Provided records:

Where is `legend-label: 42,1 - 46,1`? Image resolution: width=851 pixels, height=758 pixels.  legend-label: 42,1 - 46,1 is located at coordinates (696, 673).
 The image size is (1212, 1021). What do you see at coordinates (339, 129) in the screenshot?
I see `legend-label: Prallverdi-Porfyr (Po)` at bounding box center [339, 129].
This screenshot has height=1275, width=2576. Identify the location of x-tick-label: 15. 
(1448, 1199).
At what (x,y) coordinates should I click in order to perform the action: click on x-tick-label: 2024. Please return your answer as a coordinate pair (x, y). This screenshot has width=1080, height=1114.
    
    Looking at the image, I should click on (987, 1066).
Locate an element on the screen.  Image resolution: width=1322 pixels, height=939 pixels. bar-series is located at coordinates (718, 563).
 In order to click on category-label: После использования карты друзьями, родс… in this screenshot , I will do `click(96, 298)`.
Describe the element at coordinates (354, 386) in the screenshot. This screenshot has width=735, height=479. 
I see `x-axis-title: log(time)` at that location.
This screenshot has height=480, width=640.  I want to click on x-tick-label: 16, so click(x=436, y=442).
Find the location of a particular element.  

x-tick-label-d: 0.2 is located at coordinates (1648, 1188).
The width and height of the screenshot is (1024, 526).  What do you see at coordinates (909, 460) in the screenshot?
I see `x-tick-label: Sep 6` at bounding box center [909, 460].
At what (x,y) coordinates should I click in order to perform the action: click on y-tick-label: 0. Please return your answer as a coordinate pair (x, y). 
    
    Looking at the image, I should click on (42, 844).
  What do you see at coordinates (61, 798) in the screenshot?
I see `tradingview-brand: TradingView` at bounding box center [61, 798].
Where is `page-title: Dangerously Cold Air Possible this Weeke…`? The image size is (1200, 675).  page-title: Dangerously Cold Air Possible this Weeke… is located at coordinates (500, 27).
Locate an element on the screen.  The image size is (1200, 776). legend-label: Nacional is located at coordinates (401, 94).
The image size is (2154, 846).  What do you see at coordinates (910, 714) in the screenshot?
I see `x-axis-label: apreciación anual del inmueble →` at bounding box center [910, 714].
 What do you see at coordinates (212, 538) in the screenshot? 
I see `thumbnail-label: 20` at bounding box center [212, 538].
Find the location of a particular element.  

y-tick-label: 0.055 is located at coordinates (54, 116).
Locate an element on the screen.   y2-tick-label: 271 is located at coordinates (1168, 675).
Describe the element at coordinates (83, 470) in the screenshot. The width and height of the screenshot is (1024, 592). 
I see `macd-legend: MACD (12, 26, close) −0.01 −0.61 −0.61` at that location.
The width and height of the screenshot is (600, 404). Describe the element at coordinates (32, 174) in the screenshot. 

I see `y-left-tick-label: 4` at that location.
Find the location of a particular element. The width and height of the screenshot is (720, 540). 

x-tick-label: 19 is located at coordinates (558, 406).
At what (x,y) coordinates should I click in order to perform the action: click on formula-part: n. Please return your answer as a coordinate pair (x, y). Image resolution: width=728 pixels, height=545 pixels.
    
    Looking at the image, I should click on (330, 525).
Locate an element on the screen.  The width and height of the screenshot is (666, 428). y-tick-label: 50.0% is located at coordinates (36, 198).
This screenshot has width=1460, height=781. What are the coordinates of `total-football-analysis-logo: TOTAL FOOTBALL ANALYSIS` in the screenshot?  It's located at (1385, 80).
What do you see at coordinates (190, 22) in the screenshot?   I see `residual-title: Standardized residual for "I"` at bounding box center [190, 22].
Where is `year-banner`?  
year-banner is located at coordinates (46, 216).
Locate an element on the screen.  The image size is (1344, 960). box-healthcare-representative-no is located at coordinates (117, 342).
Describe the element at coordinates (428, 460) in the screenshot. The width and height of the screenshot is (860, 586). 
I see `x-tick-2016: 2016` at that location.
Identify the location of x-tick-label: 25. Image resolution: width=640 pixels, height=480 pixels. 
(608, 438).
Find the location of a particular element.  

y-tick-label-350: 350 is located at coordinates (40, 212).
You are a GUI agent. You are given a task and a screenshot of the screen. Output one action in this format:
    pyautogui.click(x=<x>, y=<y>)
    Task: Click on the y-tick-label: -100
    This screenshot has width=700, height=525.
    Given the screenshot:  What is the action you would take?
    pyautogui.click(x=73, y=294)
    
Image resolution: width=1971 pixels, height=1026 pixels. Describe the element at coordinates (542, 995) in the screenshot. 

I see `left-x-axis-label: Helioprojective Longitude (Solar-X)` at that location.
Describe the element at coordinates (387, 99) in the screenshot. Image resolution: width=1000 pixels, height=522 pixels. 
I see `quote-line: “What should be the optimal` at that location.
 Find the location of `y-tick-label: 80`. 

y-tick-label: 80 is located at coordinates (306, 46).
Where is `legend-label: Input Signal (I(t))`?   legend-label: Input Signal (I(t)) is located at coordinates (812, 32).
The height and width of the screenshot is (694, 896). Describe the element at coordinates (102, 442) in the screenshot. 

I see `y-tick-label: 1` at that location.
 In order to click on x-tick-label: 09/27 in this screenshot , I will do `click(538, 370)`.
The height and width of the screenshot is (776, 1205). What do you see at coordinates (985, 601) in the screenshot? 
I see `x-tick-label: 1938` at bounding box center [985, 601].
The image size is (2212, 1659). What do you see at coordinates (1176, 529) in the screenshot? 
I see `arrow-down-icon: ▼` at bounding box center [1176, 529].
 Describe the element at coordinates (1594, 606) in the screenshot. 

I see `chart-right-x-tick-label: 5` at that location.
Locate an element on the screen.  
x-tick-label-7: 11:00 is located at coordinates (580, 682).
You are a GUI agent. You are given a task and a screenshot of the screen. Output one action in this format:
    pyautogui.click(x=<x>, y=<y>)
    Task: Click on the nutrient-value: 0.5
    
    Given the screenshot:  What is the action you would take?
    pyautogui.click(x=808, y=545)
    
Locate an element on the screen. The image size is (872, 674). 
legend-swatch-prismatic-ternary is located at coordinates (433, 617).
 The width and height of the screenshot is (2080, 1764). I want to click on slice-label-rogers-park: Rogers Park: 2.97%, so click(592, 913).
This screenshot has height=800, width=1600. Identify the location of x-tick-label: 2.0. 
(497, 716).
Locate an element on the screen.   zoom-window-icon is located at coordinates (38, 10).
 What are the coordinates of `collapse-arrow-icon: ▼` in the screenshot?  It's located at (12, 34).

Required action:
Can you return everything in the material from the line containing "Describe the element at coordinates (428, 460)" down to the line containing "y-tick-label-350: 350 is", both ends included?

Completed task:
Describe the element at coordinates (428, 460) in the screenshot. The width and height of the screenshot is (860, 586). 
I see `x-tick-2016: 2016` at that location.
Identify the location of x-tick-label: 25. Image resolution: width=640 pixels, height=480 pixels. 
(608, 438).
Find the location of a particular element.  

y-tick-label-350: 350 is located at coordinates (40, 212).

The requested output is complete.